What you should do: Quote the lines of each item below verbatim, leaving out the pictures.
-----
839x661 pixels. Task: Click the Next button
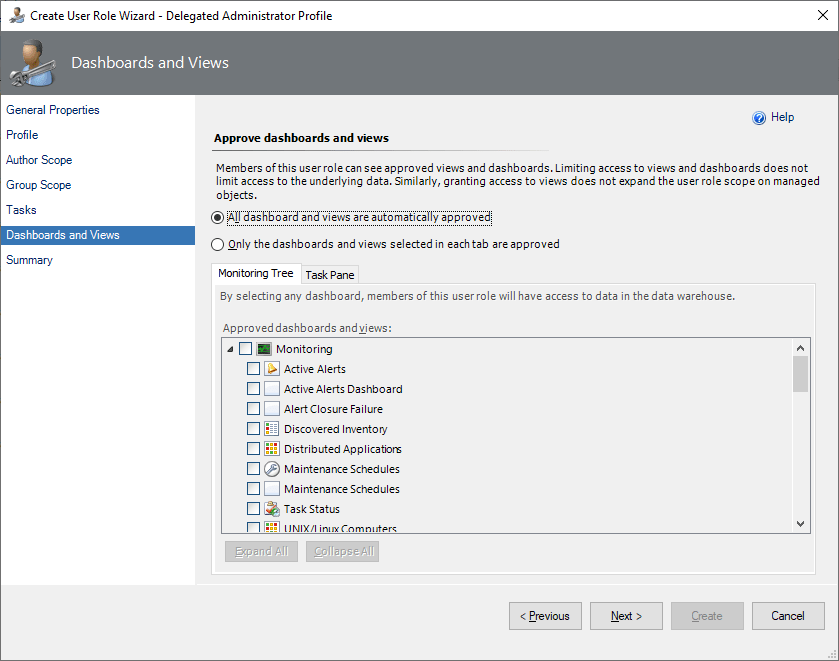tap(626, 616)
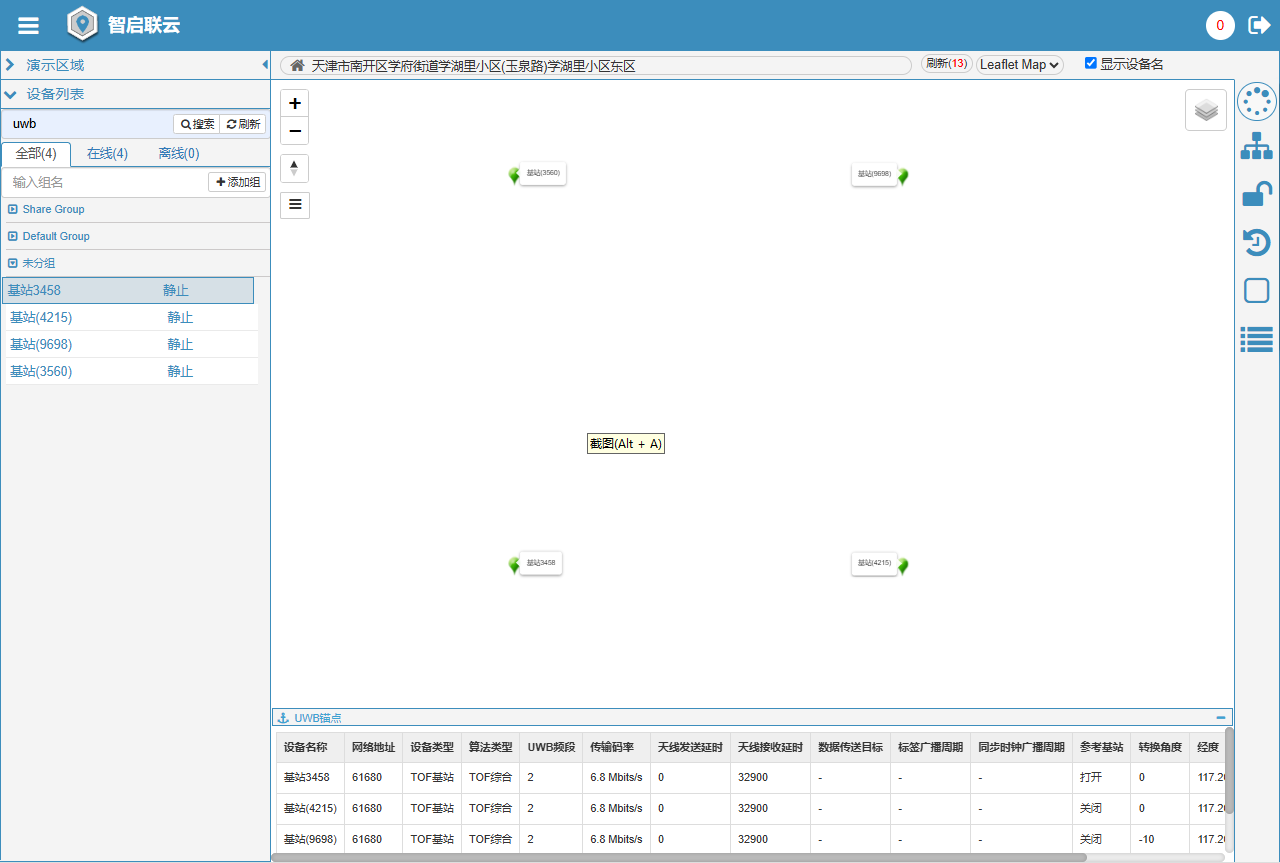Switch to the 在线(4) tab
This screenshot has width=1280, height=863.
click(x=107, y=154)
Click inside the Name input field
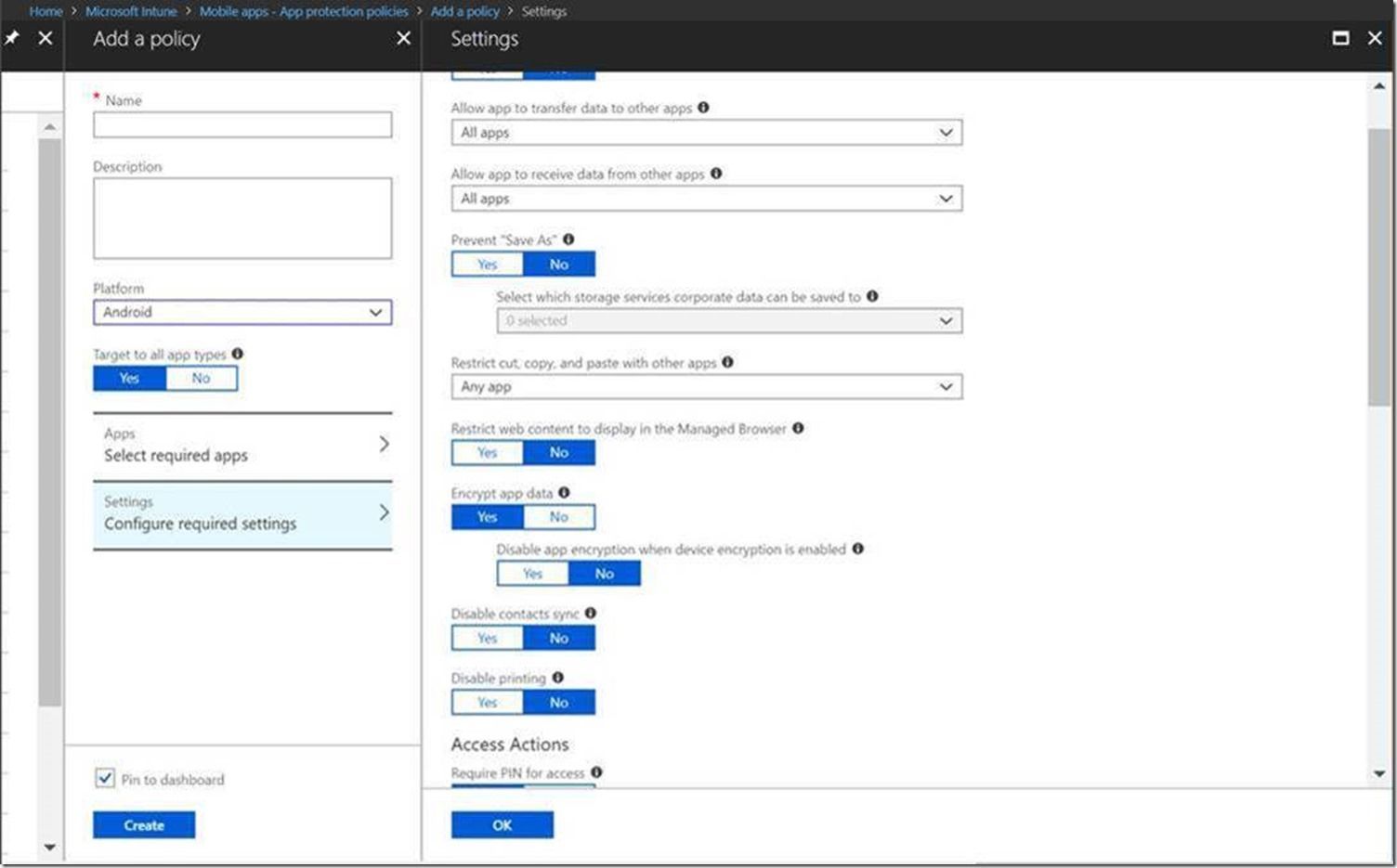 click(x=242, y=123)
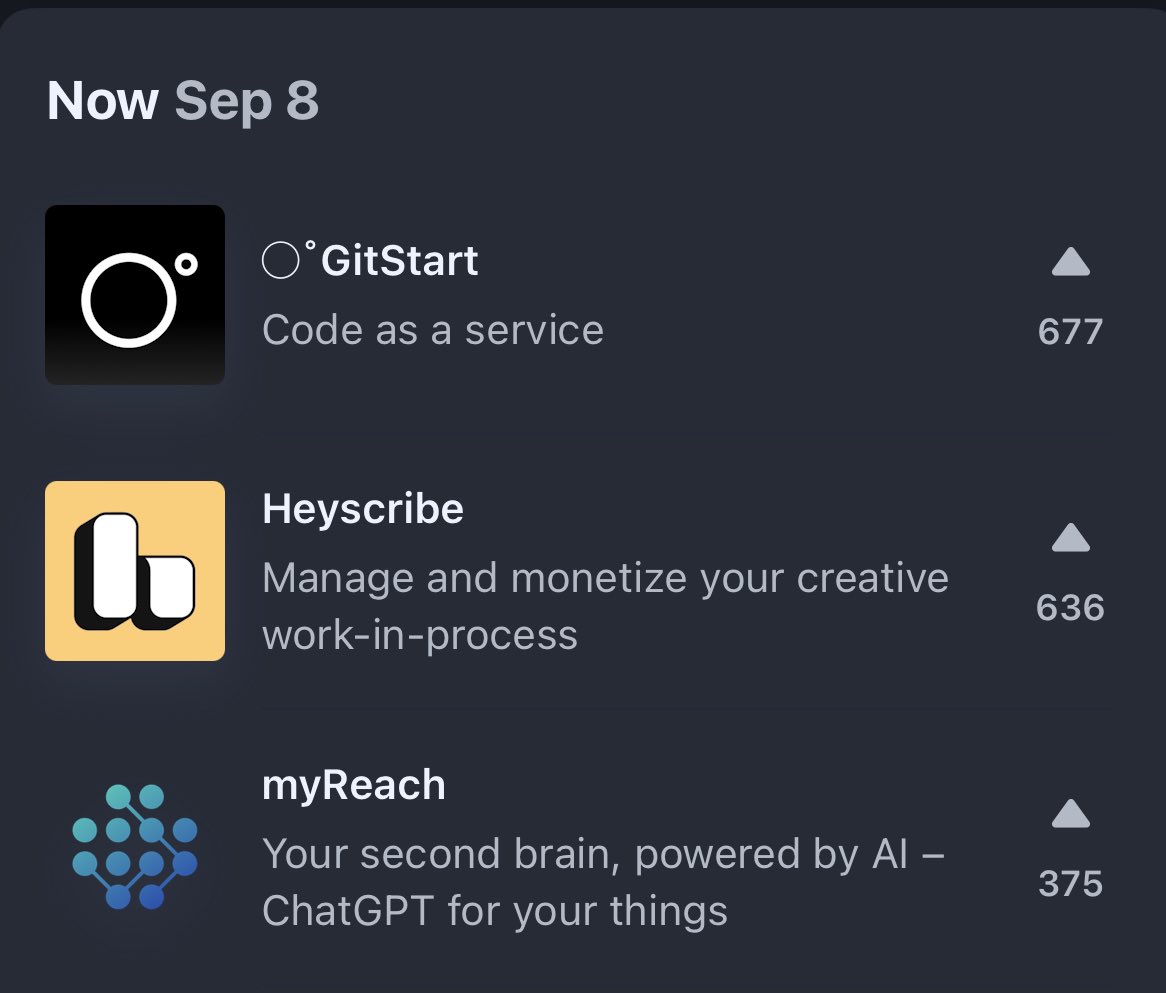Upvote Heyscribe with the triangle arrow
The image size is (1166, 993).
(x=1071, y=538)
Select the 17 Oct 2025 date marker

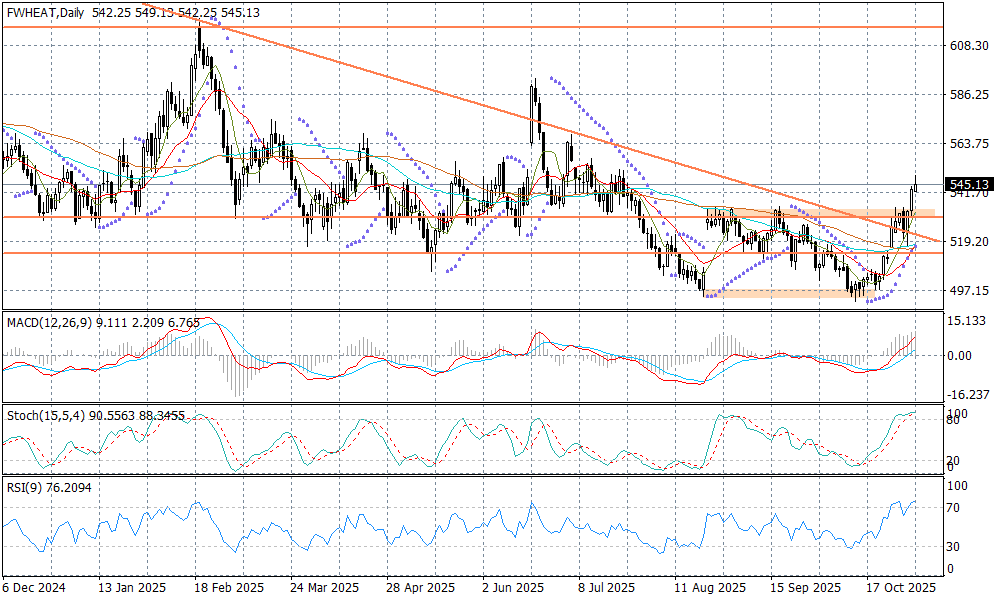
-----
Task solution:
839x661 pixels. Task: Click the Next button
tap(626, 616)
Switch to the 在线(4) tab
This screenshot has width=1280, height=863.
click(x=107, y=154)
Click inside the Name input field
 click(x=242, y=123)
Upvote Heyscribe with the triangle arrow
The image size is (1166, 993).
(x=1071, y=538)
Select the 17 Oct 2025 date marker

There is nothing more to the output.